TÜRKİYE YENİ OLUŞUMLARA İZİN VERMEYECEK
Konuşmasına hayatını kaybeden efsane boksör Muhammed Ali'yi anarak başlayan Başbakan Yıldırım, daha sonra terörle mücadeleyle ilgili değerlendirmeler yaptı. Birlik ve kardeşliğin doruğa ulaştığı mübarek Ramazan ayında terör örgütünün masum insanlara yönelik saldırılarına devam ettiğini kaydeden Yıldırım, şunları ifade etti:
"Vatandaşlarımız terör örgütünün ne kadar ilkesiz, barbar, cani bir şekilde insanlara kıydığını, masum insanları hedef aldığını gördü, şahit oldu. Allah'a şükür 22 Temmuz'dan beri terörle güvenlik esaslı mücadelemiz sonucunda terör örgütünün şehirlerde direnci tamamen kırılmış, devlet ülkenin her köşesinde halkımızın huzur ve güvenliğini sağlayacak tedbirleri almıştır. Artık buralarda umudu kalmayan terör örgütü üst akıllardan yeni öğütler alarak kırsalda ve güney sınırlarımız civarında yeni tertip arayışları içindedir. Ama şunu herkes iyi bilmelidir. Türkiye gerek Suriye'nin kuzey sınırı, gerekse Musul ve kuzeyinde ortaya konan bazı planlar var. Bu planlarla ilgili asla ve asla oralarda yeni bir oluşuma izin vermeyecektir. Türkiye'nin toprak bütünlüğü, bağımsızlığı açısından bu ve buna benzer hareketler müsamahayla karşılanamaz. Gereken neyse hiç tereddüt etmeden yaparız. Koalisyon güçlerinin, dostlarımızın mutabık kaldığımız noktalar konusunda yapacağı her türlü faaliyeti sonuna kadar destekliyoruz. Ama Türkiye'nin huzurunu bozan bu terör örgütlerine müzahir davranışlar içerisine girmelerini de Suriye'de özgürlük mücadelesi adı altında bir takım çalışmalara girişmesini müsamaha ile karşılamayız."
ÖNEMLİ BİR HAFTA
Hükümetin göreve başlaması üzerinden 22 gün geçtiğini aktaran Yıldırım, "22 gündür boş durmadık. Bir yandan yasama faaliyetlerini, kararlı ve azimli şekilde sürdürdünüz. Geçtiğimiz günlerde Elektrik Piyasası Kanunu, elektriğin daha verimli kullanılması ve kayıp-kaçağın kontrol altına alınması öngören bu önemli düzenlemeyi çok önemli dirençlere rağmen başarılı bir çalışmayla sonuçlandırdınız. Bu hafta zorlu bir yasama haftası. Gerek komisyonlarda, gerek Genel Kurul'da reform niteliğinde düzenlemeler önümüze gelecek. Bu kanunların çıkmasıyla birçok alanda çok ciddi reform niteliğinde düzenlemelere imza atmış olacağız" diye konuştu.

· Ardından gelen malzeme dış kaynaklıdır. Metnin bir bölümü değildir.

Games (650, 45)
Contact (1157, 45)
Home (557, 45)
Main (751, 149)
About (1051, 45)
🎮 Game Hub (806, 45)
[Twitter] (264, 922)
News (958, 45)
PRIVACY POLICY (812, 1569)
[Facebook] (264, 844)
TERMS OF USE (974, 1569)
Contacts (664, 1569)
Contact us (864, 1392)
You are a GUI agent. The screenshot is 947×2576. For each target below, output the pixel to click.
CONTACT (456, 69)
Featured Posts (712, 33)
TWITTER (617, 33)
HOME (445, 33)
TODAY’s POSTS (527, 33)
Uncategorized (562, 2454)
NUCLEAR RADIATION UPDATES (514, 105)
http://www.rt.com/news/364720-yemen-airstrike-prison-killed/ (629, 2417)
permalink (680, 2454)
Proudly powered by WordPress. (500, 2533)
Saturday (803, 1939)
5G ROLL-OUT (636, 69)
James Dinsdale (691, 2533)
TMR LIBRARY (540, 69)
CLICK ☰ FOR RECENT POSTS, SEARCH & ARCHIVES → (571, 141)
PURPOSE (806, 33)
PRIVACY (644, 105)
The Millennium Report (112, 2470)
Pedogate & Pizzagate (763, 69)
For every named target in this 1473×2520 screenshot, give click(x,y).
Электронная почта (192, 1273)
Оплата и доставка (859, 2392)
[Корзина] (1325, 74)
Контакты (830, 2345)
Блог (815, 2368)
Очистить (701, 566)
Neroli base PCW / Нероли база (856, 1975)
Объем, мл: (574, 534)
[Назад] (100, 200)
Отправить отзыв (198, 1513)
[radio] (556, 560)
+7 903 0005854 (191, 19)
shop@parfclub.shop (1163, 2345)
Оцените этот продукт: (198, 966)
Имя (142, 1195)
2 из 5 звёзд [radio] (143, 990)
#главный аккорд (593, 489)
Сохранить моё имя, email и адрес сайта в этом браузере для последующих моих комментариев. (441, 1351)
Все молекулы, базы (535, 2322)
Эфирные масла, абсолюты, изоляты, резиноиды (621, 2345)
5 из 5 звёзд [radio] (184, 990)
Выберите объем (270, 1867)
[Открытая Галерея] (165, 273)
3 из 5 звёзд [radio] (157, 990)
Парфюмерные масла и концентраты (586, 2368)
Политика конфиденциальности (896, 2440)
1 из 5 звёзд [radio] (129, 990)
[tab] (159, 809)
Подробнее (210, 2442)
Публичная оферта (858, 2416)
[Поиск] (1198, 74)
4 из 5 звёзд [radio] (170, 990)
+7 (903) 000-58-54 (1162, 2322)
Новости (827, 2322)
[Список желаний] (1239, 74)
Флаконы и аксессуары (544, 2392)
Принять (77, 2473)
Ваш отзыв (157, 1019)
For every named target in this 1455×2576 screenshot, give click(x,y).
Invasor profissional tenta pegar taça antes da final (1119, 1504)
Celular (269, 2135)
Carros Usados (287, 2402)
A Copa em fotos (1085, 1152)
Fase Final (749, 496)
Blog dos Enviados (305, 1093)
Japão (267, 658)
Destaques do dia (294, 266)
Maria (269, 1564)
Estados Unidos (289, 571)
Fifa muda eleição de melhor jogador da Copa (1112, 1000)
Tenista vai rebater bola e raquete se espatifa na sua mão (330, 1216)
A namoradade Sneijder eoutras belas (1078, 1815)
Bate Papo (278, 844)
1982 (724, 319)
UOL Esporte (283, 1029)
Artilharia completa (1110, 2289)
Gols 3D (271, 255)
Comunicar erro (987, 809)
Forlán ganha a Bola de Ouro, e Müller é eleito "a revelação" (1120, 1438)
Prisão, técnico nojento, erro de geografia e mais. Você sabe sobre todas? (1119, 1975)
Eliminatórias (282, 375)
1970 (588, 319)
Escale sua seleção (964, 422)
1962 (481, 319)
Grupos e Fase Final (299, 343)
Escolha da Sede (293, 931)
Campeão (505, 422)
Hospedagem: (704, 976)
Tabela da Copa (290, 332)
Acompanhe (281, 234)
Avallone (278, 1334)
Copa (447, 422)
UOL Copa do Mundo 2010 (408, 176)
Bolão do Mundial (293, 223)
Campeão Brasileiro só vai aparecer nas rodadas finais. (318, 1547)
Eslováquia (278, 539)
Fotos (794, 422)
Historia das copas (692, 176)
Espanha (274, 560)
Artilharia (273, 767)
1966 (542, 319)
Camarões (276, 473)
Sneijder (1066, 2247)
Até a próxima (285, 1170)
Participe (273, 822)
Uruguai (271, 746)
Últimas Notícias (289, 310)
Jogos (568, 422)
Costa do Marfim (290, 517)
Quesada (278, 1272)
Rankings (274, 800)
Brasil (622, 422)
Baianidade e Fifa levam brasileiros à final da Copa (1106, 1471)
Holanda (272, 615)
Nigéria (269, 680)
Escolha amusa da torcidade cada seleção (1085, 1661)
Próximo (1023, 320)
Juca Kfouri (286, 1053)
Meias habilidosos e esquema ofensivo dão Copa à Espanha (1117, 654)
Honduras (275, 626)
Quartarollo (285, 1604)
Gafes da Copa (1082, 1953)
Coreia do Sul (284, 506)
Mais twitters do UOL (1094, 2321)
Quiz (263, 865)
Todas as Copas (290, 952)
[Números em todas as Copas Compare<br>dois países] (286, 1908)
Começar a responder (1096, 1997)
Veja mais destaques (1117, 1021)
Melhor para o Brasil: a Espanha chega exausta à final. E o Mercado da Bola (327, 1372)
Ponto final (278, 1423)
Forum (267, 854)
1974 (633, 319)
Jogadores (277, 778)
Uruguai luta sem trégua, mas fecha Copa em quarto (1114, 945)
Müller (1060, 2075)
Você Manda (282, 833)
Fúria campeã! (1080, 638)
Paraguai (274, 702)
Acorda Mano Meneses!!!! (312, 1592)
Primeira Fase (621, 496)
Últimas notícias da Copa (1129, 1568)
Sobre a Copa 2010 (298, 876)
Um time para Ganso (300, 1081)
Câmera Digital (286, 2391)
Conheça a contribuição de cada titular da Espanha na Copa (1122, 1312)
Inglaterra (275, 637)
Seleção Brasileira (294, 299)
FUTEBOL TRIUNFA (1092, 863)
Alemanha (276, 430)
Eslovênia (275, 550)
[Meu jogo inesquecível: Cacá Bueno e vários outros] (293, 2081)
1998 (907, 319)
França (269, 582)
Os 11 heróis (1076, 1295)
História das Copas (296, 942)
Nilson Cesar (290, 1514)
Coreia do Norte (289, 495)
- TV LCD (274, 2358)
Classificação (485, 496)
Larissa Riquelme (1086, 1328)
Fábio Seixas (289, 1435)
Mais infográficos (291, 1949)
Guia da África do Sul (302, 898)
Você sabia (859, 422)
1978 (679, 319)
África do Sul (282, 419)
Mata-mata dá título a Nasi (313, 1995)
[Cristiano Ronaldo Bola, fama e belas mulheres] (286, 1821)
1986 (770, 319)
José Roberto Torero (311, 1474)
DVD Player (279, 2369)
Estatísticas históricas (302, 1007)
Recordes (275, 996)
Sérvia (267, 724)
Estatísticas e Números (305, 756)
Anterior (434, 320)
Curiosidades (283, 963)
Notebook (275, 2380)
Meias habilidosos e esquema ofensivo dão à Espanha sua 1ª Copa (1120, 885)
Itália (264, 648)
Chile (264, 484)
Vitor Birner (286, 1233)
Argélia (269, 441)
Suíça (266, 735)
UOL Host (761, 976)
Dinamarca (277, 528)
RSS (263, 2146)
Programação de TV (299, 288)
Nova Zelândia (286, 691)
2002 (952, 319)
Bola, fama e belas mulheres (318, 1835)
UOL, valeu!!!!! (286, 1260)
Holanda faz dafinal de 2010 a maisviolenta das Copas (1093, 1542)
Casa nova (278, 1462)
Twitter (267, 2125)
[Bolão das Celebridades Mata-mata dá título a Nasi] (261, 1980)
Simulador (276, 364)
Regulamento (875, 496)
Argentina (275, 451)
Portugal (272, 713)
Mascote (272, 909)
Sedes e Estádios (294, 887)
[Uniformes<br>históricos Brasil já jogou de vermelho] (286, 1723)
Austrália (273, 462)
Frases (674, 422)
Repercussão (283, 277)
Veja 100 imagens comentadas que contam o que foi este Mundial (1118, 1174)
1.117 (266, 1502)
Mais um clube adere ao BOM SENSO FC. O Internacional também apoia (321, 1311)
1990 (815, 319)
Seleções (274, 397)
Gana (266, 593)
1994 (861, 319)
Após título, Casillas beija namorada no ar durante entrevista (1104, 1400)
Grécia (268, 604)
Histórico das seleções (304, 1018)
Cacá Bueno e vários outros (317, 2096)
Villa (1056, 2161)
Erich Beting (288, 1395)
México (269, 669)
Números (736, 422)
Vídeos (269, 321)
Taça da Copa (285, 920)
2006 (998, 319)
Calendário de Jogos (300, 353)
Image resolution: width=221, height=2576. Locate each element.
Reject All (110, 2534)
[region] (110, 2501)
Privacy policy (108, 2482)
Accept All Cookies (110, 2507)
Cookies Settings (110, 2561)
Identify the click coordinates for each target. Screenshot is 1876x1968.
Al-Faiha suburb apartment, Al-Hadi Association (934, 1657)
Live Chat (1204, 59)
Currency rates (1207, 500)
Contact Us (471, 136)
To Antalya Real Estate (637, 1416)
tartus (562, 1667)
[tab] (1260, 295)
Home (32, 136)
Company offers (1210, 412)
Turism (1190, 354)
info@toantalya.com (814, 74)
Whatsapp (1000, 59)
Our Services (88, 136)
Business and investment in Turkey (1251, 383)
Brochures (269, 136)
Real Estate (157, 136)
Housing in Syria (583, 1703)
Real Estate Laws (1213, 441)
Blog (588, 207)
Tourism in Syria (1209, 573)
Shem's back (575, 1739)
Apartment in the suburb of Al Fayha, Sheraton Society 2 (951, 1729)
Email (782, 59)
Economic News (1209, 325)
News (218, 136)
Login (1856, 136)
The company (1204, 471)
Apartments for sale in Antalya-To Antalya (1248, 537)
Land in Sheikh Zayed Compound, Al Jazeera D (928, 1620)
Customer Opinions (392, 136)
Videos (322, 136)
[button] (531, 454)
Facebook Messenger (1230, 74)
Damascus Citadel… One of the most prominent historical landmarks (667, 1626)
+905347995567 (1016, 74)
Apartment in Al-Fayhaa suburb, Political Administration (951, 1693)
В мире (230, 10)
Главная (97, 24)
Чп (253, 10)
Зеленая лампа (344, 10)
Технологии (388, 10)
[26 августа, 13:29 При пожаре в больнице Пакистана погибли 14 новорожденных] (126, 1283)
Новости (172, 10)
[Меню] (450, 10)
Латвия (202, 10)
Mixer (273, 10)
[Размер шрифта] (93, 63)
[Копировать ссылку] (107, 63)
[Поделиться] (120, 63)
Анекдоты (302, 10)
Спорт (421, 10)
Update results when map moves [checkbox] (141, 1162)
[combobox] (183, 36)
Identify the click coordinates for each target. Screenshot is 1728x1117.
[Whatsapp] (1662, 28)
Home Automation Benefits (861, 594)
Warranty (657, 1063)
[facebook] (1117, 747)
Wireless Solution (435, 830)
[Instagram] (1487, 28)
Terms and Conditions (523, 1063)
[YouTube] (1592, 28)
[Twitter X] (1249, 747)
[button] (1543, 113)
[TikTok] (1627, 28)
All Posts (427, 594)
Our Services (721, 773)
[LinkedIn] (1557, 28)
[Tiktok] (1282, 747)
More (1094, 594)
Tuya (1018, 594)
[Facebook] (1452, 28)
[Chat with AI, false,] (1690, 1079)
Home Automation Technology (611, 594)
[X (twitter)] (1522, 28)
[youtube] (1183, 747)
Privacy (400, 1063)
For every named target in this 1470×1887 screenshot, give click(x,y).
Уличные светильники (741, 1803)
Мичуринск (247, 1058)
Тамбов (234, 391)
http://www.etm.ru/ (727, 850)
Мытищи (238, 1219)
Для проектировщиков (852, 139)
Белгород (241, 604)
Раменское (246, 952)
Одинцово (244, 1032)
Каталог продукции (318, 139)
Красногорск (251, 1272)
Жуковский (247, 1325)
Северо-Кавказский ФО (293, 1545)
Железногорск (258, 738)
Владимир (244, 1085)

TERÖRLE MÜCADELE DÜZENLEMESİ
Gündemdeki yasal düzenlemelerle ilgili bilgi veren Başbakan Yıldırım, terörle mücadelede yeni düzenlemeler içeren tasarı hakkında şunları söyledi:
"Gündemimizde güvenlikle ilgili, TSK'nın, polis teşkilatımızın, korucu ve jandarmamızın, terörle mücadele ve operasyonlardaki kararlılığını artırmaya yönelik, koordinasyonu en iyi şekilde sağlamaya yönelik bir düzenleme var. Mülki idare amirliklerinin ihtiyaç duyduğunda TSK'dan destek alması mevcut kanunlarda olan bir şey. Burada getirilen, değişik kanunlarda olan düzenlemeler daha derli toplu bir araya getiriliyor ve koordinasyonu kurmasını sağlayacak, operasyonlarda uyum içerisinde çalışmasını temin edecek bir düzenleme. Diğer boyutu da güvenlik unsurlarımızın moralini yüksek tutmak ve hukuki sorunları ortadan kaldırmak için yapılan bir düzenleme."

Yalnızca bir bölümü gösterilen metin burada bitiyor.